Apparently, Microsoft’s Web-magazine team was working overtime for Windows 8.1, because here’s another one. This one’s devoted to exercise, nutrition, medicine, and other aspects of health.

As with the other Bing-derived magazines in Windows 8.1, this one includes both beautifully laid out articles from the Web and tools—mini-apps—that fit the topic. Health & Fitness includes some especially cool ones.

You’ll find buttons for all of this app’s goodies in the App bar (swipe down, or right-click)—but you can also scroll to the right to find them. Here’s a snapshot of the offerings:

  • Nutrition stats. Use the Search Health & Fitness box to type the name of any kind of food. You get a complete dossier on just how bad it is for you.

  • Diet tracker. Log the food you eat, see how many calories you’re piling on.

  • Diet browser. The Atkins Diet, Beverly Hills Diet, Caveman Diet, Healthy Heart Diet—they’re all here, with many others. Tap to read about that diet’s concept and goal.

  • Fitness Videos. The videos on this palette illustrate the app’s various workouts. Just add discipline.

  • Articles and News. Magazine-style presentations of the latest Web news about health.

  • Exercise tracker. Record your workouts, marvel at the graphs that show your improvement over time.

  • Health tracker. These tools let you record, and follow, your weight, cholesterol, blood pressure, and vaccinations.

  • Symptom finder. What, exactly, is wrong with you? Tap the picture of the man, woman, or child at far left to tell the app what body part is ailing you: legs, chest, ear, whatever. Then use the list of symptoms to tell the app what’s wrong with that body part. Finally, pore over the Possible Conditions list to read about what might be causing your problems.

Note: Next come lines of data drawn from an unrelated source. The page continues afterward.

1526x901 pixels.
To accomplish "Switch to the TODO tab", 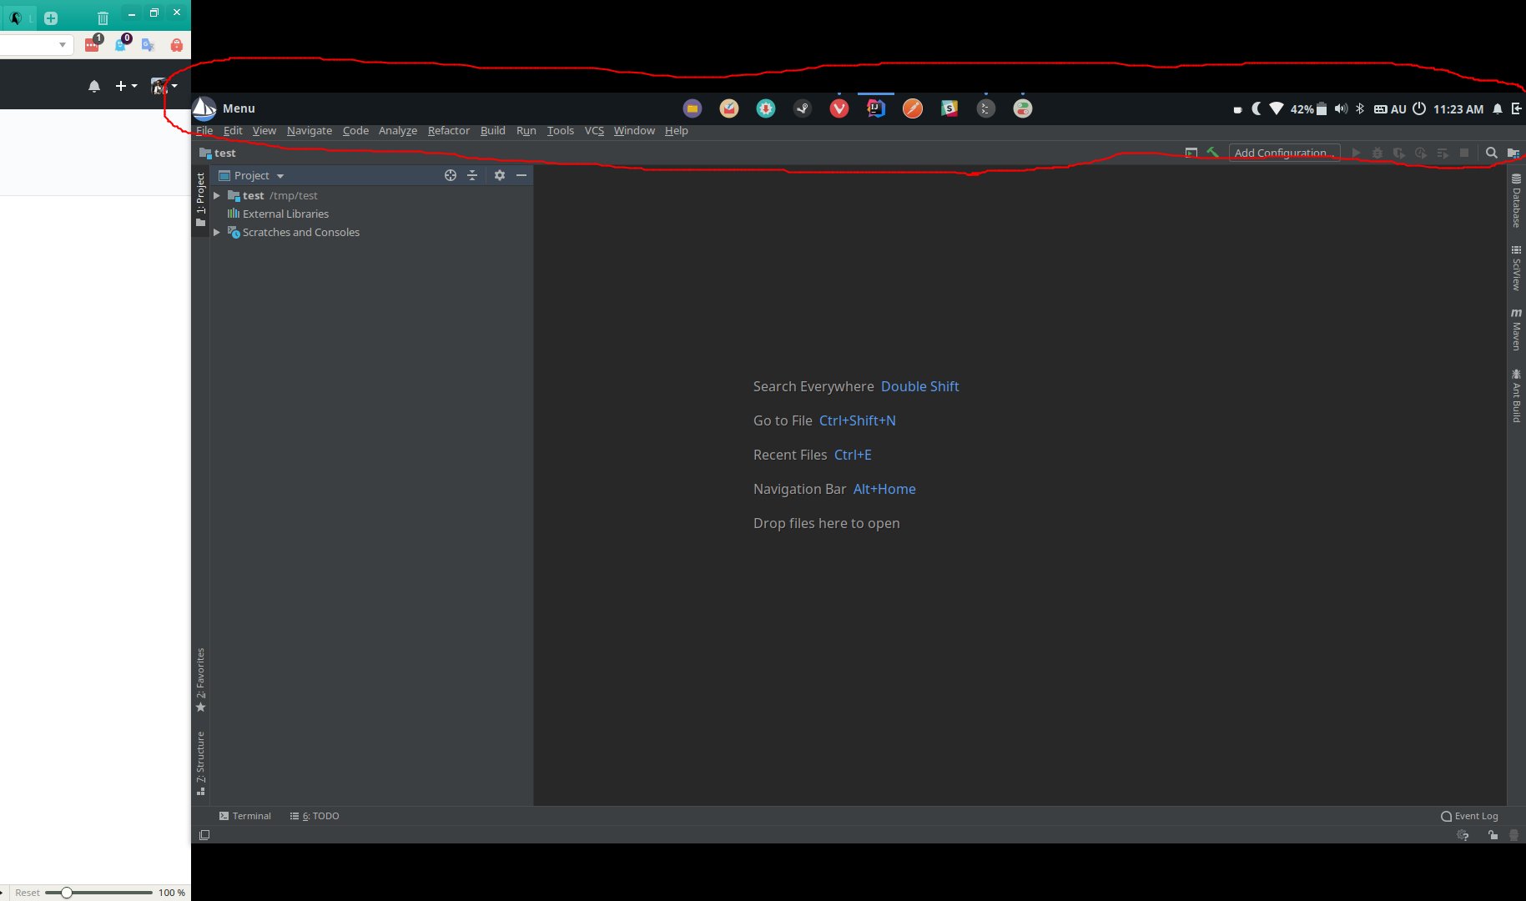I will coord(320,816).
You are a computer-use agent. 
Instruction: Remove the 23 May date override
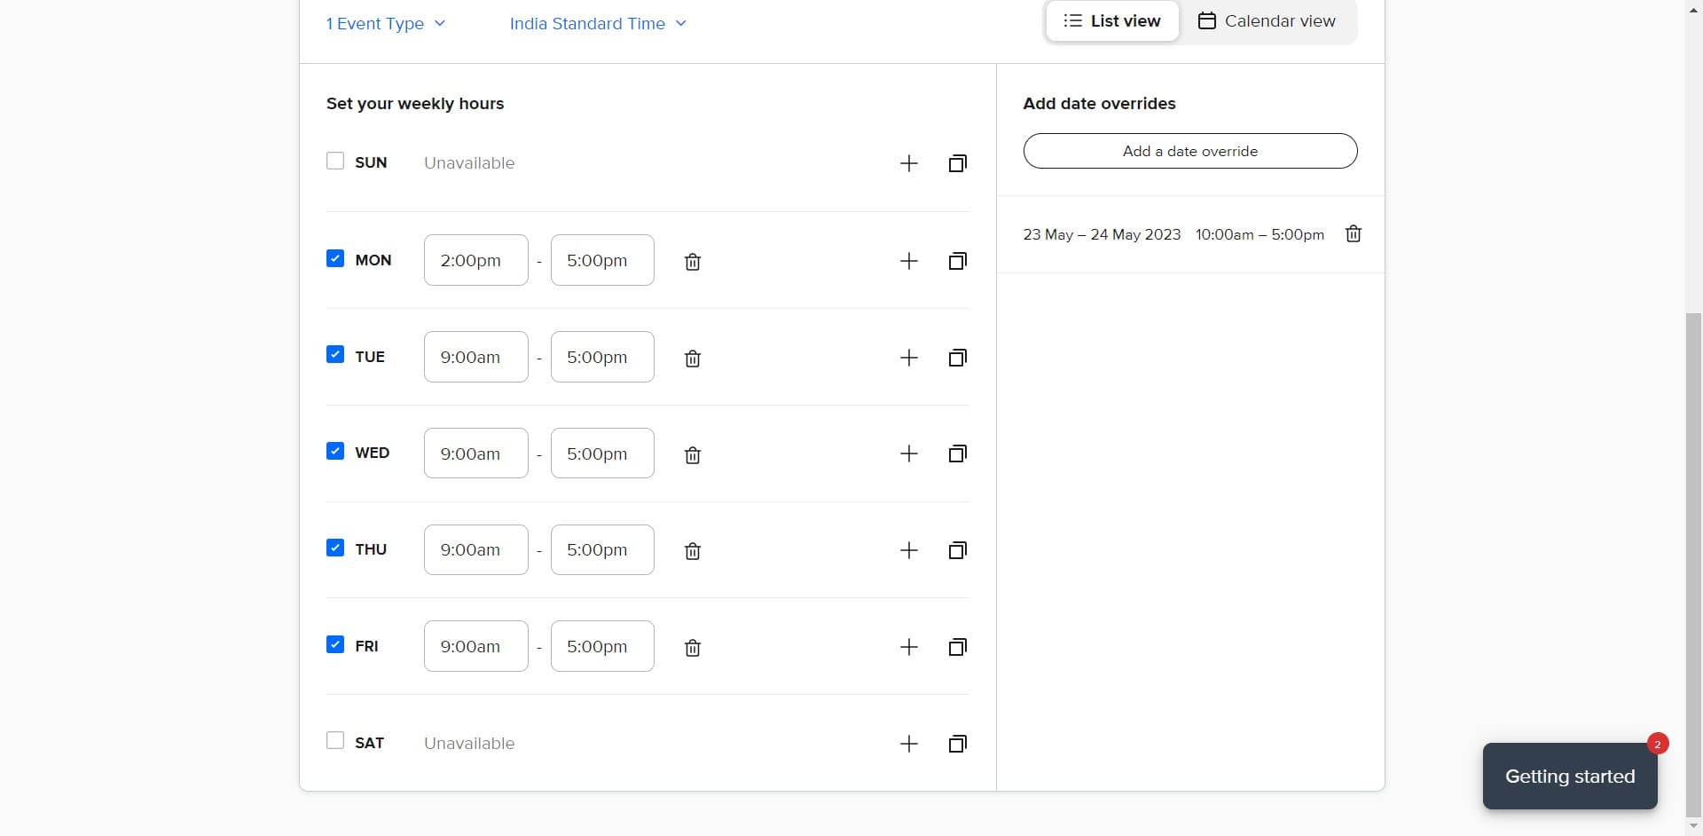coord(1353,233)
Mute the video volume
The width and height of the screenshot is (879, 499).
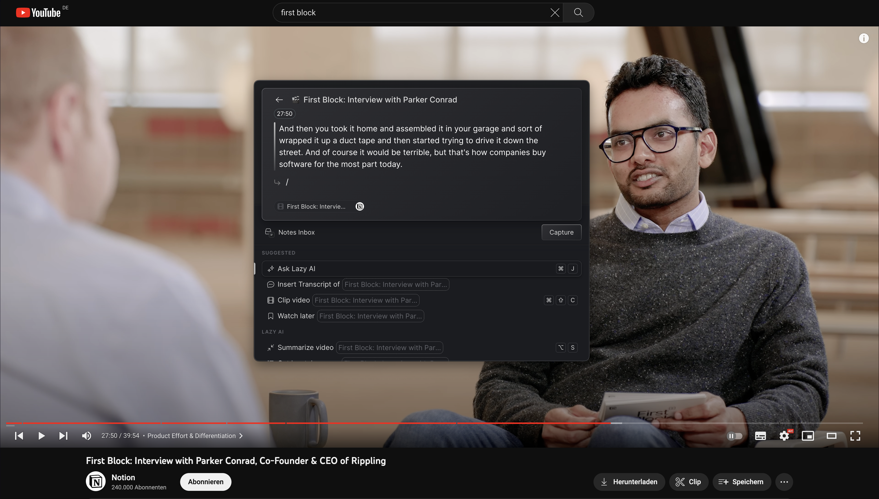pos(86,436)
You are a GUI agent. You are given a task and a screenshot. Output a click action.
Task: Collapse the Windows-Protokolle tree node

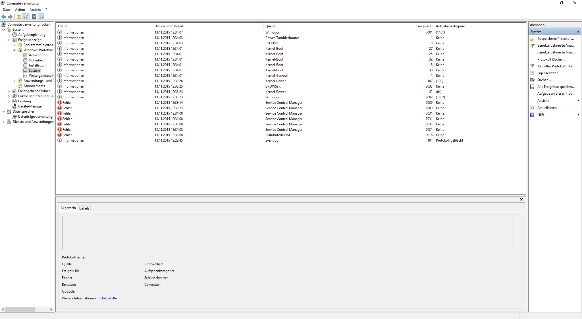click(14, 50)
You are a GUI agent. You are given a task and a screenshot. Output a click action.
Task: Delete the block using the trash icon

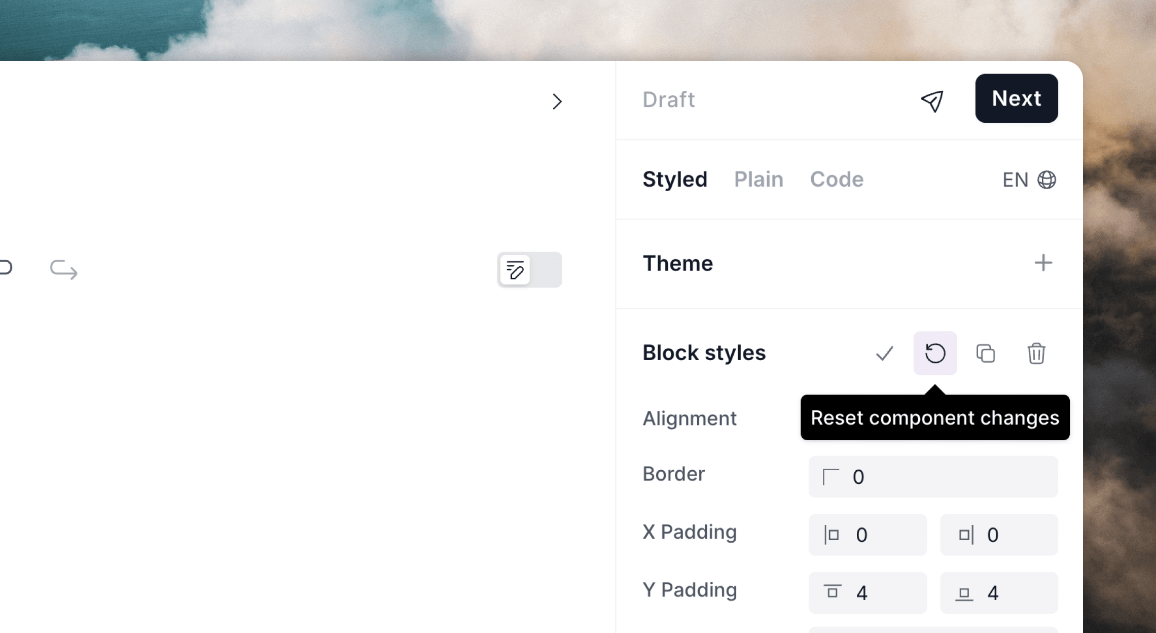1036,354
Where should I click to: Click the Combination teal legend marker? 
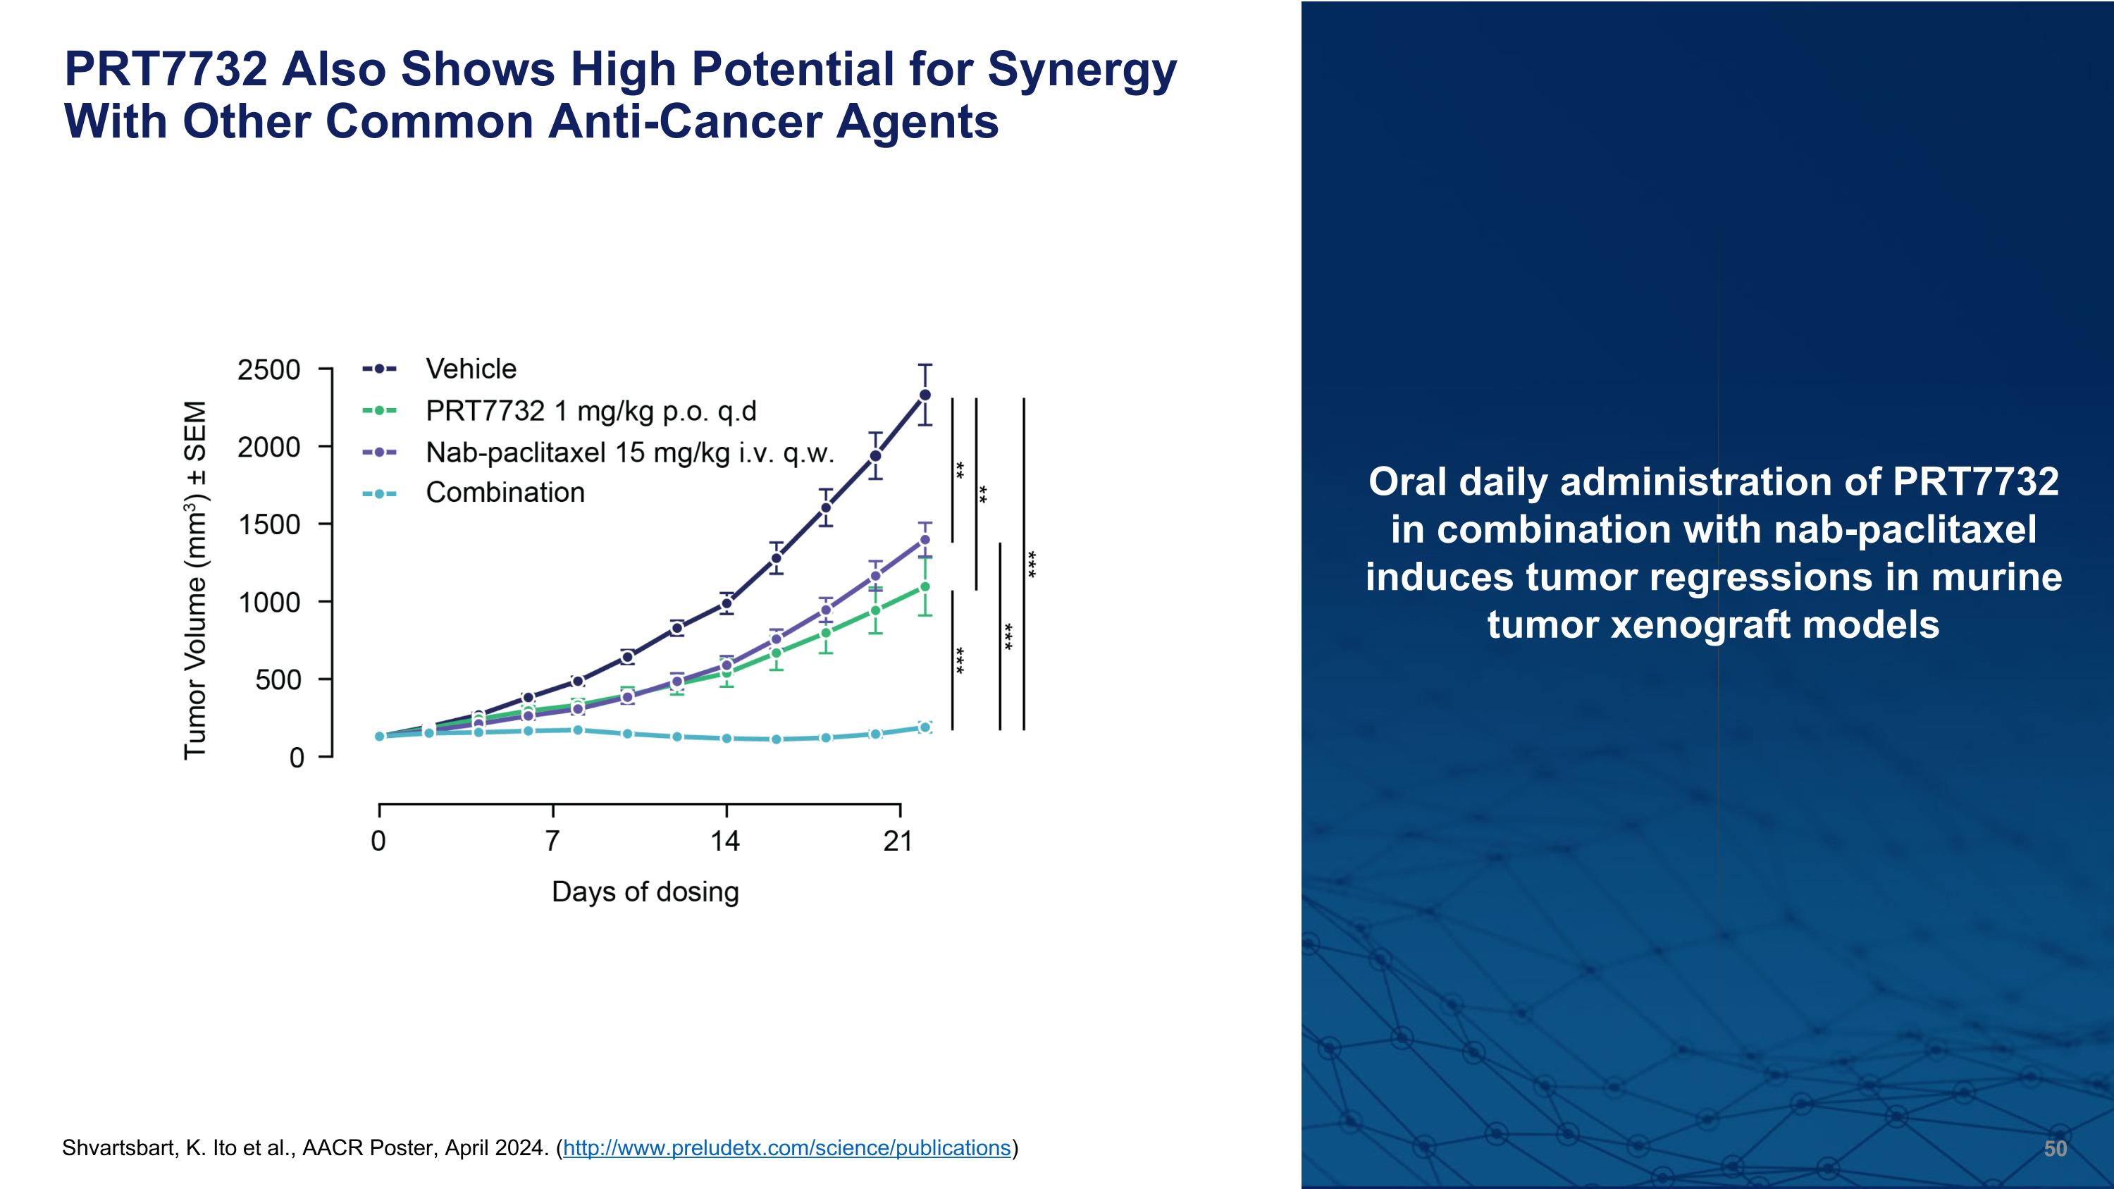pos(379,494)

    It’s really a pretty cool, very efficient way to get reassurance—or to develop enough panic to call a doctor.

  • 3-D human body. Here’s a see-through virtual person, naked and explorable. You can tap the name of the system you want to inspect (Muscular, Digestive, Respiratory, and so on), then tap a part of the illustrated person to read an article about that part of the body (Figure 4-10).

    Tip

    If you have a touchscreen, you can zoom in by spreading two fingers on the glass.

    The 3-D Human Body lets you dive into a male or female adult. The large tiles at right let you choose which bodily system you want to examine; the small icons at lower left let you retrace your steps, turn the model around, shrink it back down, or change the gender. Hours of fun for the whole family.

    Figure 4-10. The 3-D Human Body lets you dive into a male or female adult. The large tiles at right let you choose which bodily system you want to examine; the small icons at lower left let you retrace your steps, turn the model around, shrink it back down, or change the gender. Hours of fun for the whole family.

  • Drug database. Search for, or tap the name of, a drug to read all about it. What it does, how you should take it, what the side effects are, and so on.

  • Conditions database. Here you can look up ailments (heart attack, earache, back pain, whatever) and read all about them, all in simple English.

Note

By the way, if you wind up using this app, you’ll probably use it every day, or multiple times a day—to record what you eat and how you’re exercising, for example. That’s why the Exercise Tracker, Diet Tracker, and Health Tracker modes offer a Pin to Start button (open the App bar to see it). Having those fitness diaries right on your Start screen makes it especially quick and easy to open them.